**Stated goal:** Retype all of the data below line by line, keeping every character unchanged.

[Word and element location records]
━━━━━━━━━━━━━━━━
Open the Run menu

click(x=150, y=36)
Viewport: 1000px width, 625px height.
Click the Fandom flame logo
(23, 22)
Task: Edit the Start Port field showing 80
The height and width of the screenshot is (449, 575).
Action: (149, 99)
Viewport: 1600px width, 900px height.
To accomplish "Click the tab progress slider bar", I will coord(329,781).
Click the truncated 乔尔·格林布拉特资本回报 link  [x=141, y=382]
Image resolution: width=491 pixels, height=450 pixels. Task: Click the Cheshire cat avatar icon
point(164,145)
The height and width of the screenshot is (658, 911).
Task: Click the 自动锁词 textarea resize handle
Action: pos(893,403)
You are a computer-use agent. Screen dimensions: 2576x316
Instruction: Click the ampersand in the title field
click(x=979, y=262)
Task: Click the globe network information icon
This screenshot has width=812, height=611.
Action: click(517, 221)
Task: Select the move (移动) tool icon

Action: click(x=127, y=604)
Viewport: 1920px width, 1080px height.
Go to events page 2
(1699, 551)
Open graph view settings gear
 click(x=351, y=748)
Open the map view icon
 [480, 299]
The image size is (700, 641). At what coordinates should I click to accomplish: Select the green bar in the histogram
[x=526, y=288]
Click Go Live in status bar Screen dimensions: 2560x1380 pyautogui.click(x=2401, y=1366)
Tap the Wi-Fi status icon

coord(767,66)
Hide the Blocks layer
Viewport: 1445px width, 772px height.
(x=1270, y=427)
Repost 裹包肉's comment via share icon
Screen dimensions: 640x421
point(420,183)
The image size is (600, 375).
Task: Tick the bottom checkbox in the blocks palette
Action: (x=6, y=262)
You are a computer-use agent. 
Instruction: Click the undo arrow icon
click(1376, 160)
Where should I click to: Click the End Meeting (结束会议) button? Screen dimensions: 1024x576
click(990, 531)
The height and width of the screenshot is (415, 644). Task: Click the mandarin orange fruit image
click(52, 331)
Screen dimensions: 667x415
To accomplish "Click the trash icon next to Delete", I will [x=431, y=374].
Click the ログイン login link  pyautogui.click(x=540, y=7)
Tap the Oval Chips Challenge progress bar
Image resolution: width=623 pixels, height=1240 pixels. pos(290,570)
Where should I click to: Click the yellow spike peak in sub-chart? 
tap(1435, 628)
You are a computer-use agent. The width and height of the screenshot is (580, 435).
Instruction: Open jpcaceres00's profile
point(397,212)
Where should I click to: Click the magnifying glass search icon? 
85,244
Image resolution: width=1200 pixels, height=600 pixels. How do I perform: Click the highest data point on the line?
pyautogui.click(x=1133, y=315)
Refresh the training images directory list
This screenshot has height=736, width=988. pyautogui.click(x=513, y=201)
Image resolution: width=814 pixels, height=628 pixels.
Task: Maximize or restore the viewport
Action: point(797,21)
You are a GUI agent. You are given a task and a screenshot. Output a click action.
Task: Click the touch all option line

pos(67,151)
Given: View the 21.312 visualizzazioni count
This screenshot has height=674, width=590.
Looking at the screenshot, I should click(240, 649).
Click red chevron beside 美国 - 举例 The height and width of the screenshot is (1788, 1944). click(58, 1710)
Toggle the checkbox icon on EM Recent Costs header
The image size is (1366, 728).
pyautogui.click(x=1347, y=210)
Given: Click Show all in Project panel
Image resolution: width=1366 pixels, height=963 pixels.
━━━━━━━━━━━━━━━━
**Output below:**
Open the Run menu

click(x=150, y=36)
Viewport: 1000px width, 625px height.
Click the Fandom flame logo
(23, 22)
Task: Edit the Start Port field showing 80
The height and width of the screenshot is (449, 575).
Action: (149, 99)
Viewport: 1600px width, 900px height.
To accomplish "Click the tab progress slider bar", I will coord(329,781).
Click the truncated 乔尔·格林布拉特资本回报 link  [x=141, y=382]
Image resolution: width=491 pixels, height=450 pixels. Task: Click the Cheshire cat avatar icon
point(164,145)
The height and width of the screenshot is (658, 911).
Task: Click the 自动锁词 textarea resize handle
Action: pos(893,403)
You are a computer-use agent. Screen dimensions: 2576x316
Instruction: Click the ampersand in the title field
click(x=979, y=262)
Task: Click the globe network information icon
This screenshot has width=812, height=611.
Action: click(517, 221)
Task: Select the move (移动) tool icon

Action: click(x=127, y=604)
Viewport: 1920px width, 1080px height.
Go to events page 2
(1699, 551)
Open graph view settings gear
 click(x=351, y=748)
Open the map view icon
 [480, 299]
The image size is (700, 641). At what coordinates should I click to accomplish: Select the green bar in the histogram
[x=526, y=288]
Click Go Live in status bar Screen dimensions: 2560x1380 pyautogui.click(x=2401, y=1366)
Tap the Wi-Fi status icon

coord(767,66)
Hide the Blocks layer
Viewport: 1445px width, 772px height.
(x=1270, y=427)
Repost 裹包肉's comment via share icon
Screen dimensions: 640x421
point(420,183)
The image size is (600, 375).
Task: Tick the bottom checkbox in the blocks palette
Action: (x=6, y=262)
You are a computer-use agent. 
Instruction: Click the undo arrow icon
click(1376, 160)
Where should I click to: Click the End Meeting (结束会议) button? Screen dimensions: 1024x576
click(990, 531)
The height and width of the screenshot is (415, 644). Task: Click the mandarin orange fruit image
click(52, 331)
Screen dimensions: 667x415
To accomplish "Click the trash icon next to Delete", I will [x=431, y=374].
Click the ログイン login link  pyautogui.click(x=540, y=7)
Tap the Oval Chips Challenge progress bar
Image resolution: width=623 pixels, height=1240 pixels. pos(290,570)
Where should I click to: Click the yellow spike peak in sub-chart? 
tap(1435, 628)
You are a computer-use agent. The width and height of the screenshot is (580, 435).
Instruction: Open jpcaceres00's profile
point(397,212)
Where should I click to: Click the magnifying glass search icon? 
85,244
Image resolution: width=1200 pixels, height=600 pixels. How do I perform: Click the highest data point on the line?
pyautogui.click(x=1133, y=315)
Refresh the training images directory list
This screenshot has height=736, width=988. pyautogui.click(x=513, y=201)
Image resolution: width=814 pixels, height=628 pixels.
Task: Maximize or restore the viewport
Action: point(797,21)
You are a GUI agent. You are given a task and a screenshot. Output a click action.
Task: Click the touch all option line

pos(67,151)
Given: View the 21.312 visualizzazioni count
This screenshot has height=674, width=590.
Looking at the screenshot, I should click(240, 649).
Click red chevron beside 美国 - 举例 The height and width of the screenshot is (1788, 1944). click(58, 1710)
Toggle the checkbox icon on EM Recent Costs header
The image size is (1366, 728).
pyautogui.click(x=1347, y=210)
Given: Click Show all in Project panel
Image resolution: width=1366 pixels, height=963 pixels.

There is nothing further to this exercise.